***** Given information

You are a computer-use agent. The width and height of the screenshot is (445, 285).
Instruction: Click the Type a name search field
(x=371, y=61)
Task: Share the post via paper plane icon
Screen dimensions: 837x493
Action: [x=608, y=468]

**********
***** Given information

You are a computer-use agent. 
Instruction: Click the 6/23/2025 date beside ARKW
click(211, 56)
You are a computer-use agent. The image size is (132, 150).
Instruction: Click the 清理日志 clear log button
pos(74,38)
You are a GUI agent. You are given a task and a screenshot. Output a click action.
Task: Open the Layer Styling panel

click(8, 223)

**********

Whenever the string "screenshot" shows up in a line of the records, that line counts; state how many lines count, and only that.

2